Employee Wellness Likely to Survive Battle Over Health Care Reform
Okay, the current healthcare reform legislation may have slowed down, but it’s not over yet. Whether its tort reform, the ability to buy your insurance from another state, or an over-haul on medicare, one definite area that is being looked at by employers is employee - wellness and prevention. This issue is one that will be more on everyone’s radar because it consistently draws bipartisan support.
As we covered in an earlier post, the Healthy Workforce Act, written by Sen. Tom Harkin, D-Iowa, would give you an annual $200 tax credit for each of the first 200 employees participating in your small biz wellness program and $100 for each additional employee.
In addition, the Partnership for Prevention found that worksite wellness produced an average savings-to-cost ratio of $5.81 to $1. The programs also reduced annual health costs by an average of 26 percent, reduced absenteeism by 27 percent, and reduced workers compensation and disability claim costs by 32 percent.
Comprehensive wellness programs usually end up being cost neutral in year one. Year two is when you start seeing return on investment, and by the time you get to three years, things really start kicking in and you really do see ROI.

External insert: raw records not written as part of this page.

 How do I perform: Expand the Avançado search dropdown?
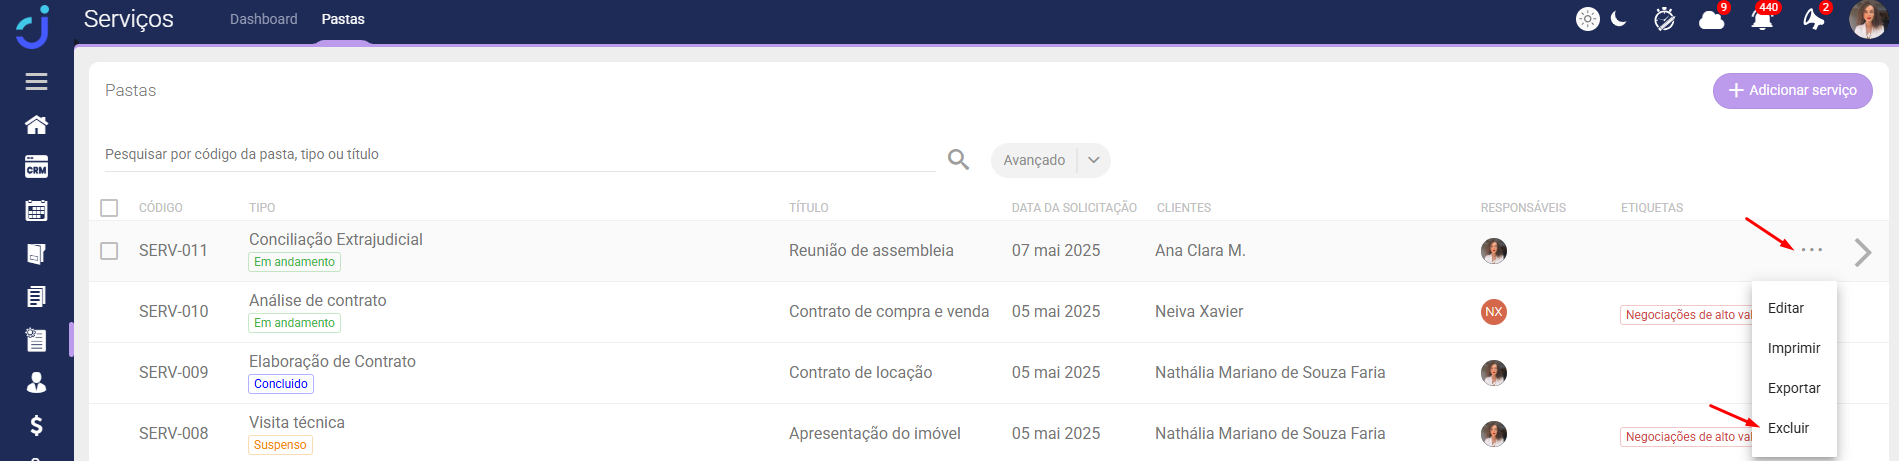point(1093,160)
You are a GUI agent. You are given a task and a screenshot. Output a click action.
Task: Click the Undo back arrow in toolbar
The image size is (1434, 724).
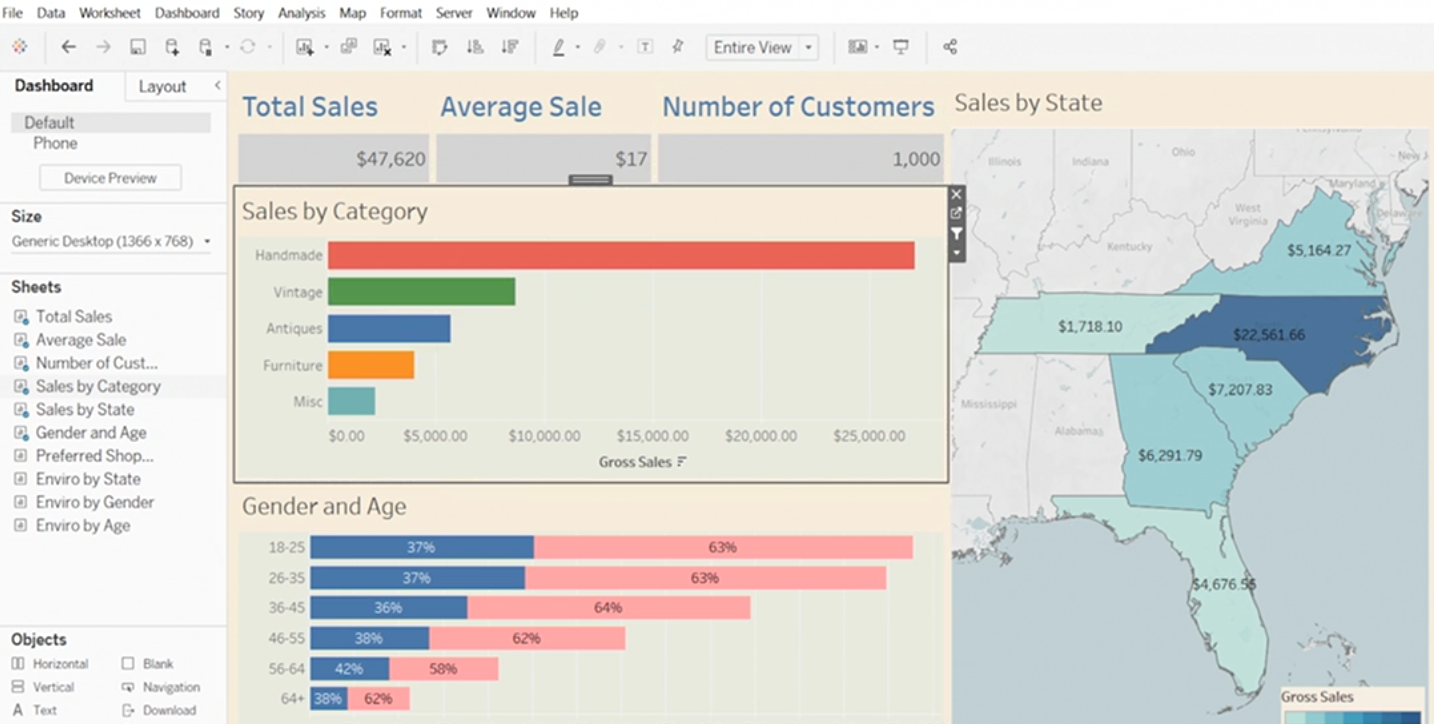tap(68, 47)
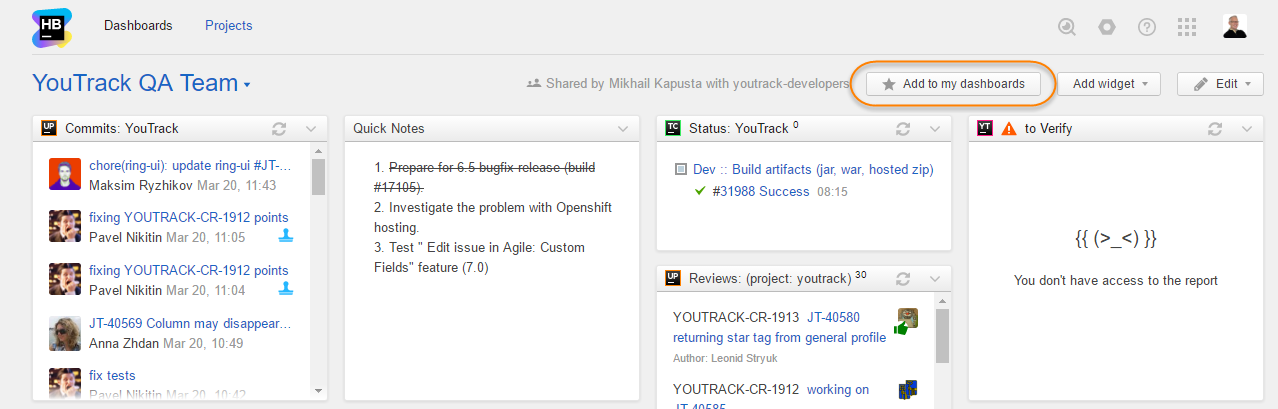Click Add to my dashboards button
1278x409 pixels.
pos(953,84)
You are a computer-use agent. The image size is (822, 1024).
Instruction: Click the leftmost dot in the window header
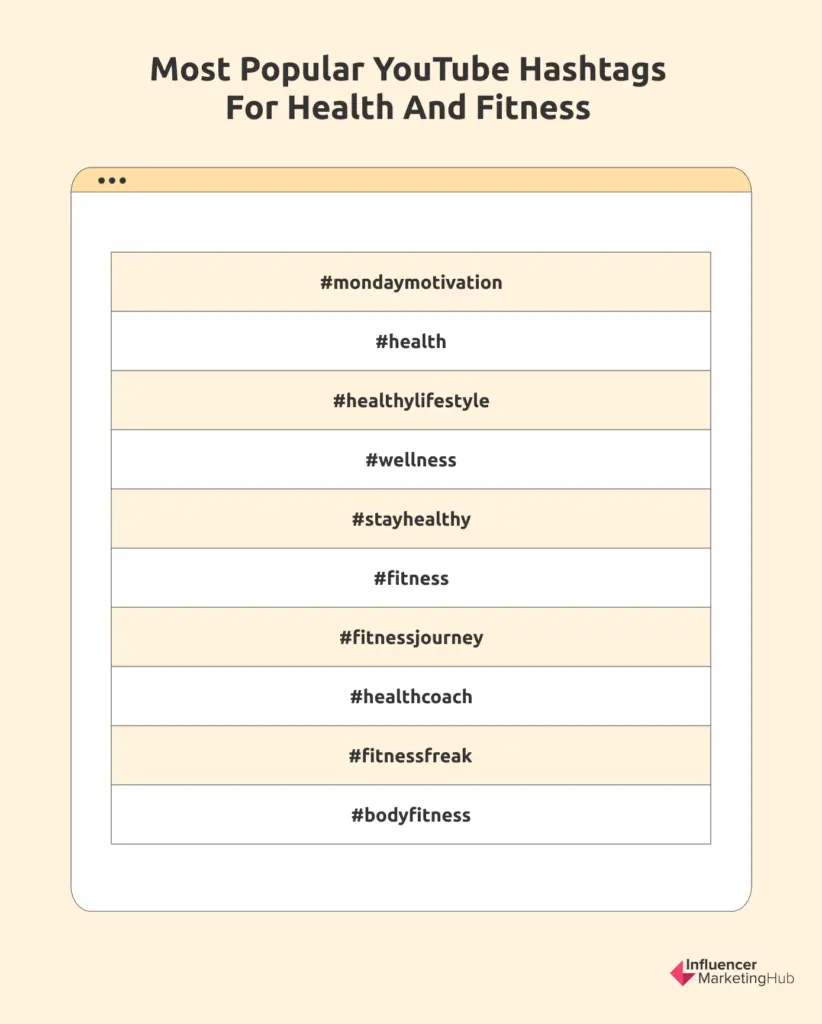(x=102, y=181)
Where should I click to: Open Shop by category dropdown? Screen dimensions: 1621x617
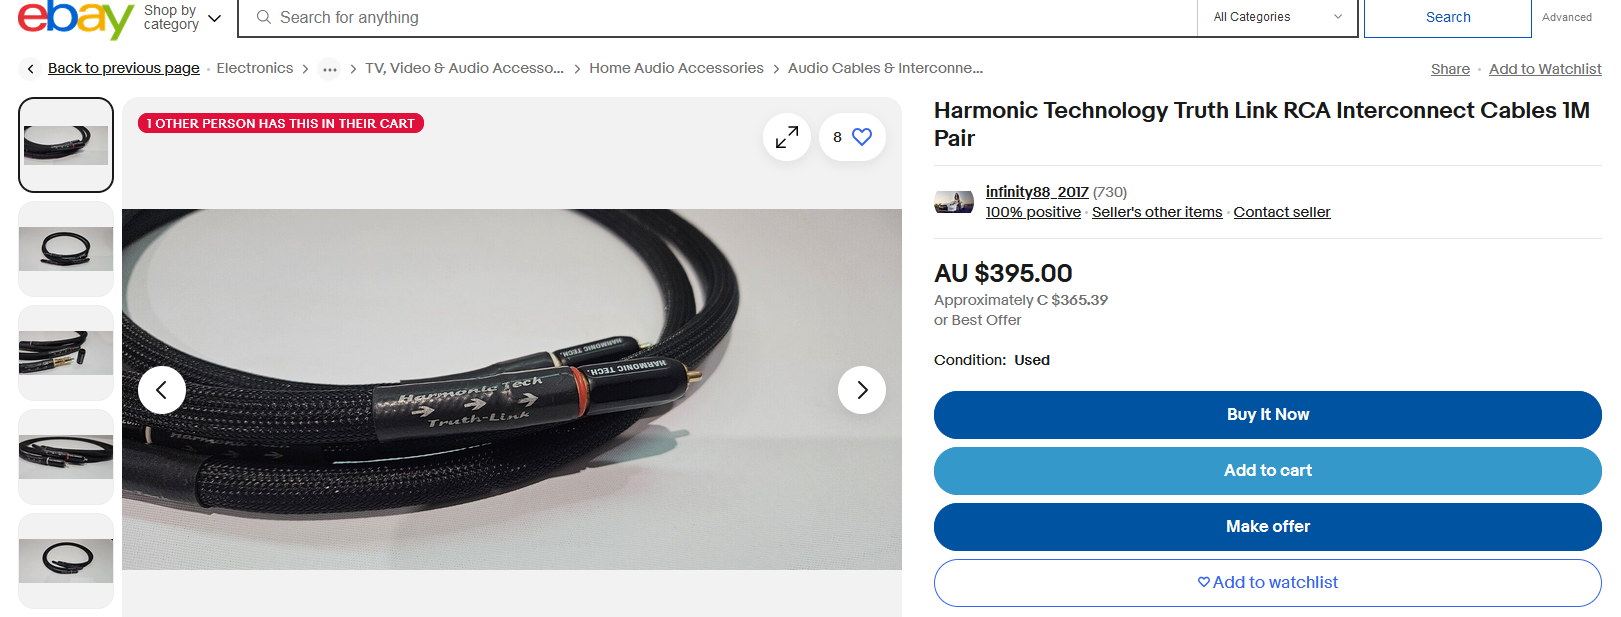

We are still waiting to hear whether or not this proposed billed makes its way to the President’s desk, but in the mean while think about this:
- An estimated 142 million Americans are overweight or obese, this represents 66 percent of the adult population.
- Health care costs in the United States doubled from 1990 to 2001 and are expected to double again by 2012.
- Chronic illnesses affect more than a third of working-age Americans and the costs associated with chronic diseases account for approximately 75 percent of the nation’s annual health care costs.
- Obesity costs American companies $225.8 billion per year in health related productivity losses. An obese employee costs the employer an additional $460-$2,500 in medical expenditures and absenteeism annually.
- The workplace environment is a significant target for obesity prevention efforts. Over 130 million Americans are employed across the United States and spend a significant part of their day at work. Sedentary jobs have increased 83 percent since 1950.
- The Healthy Workforce Act provides employers with the means to implement evidence-based strategies for improving the health of workers by addressing causes of chronic disease including obesity, physical inactivity and tobacco use.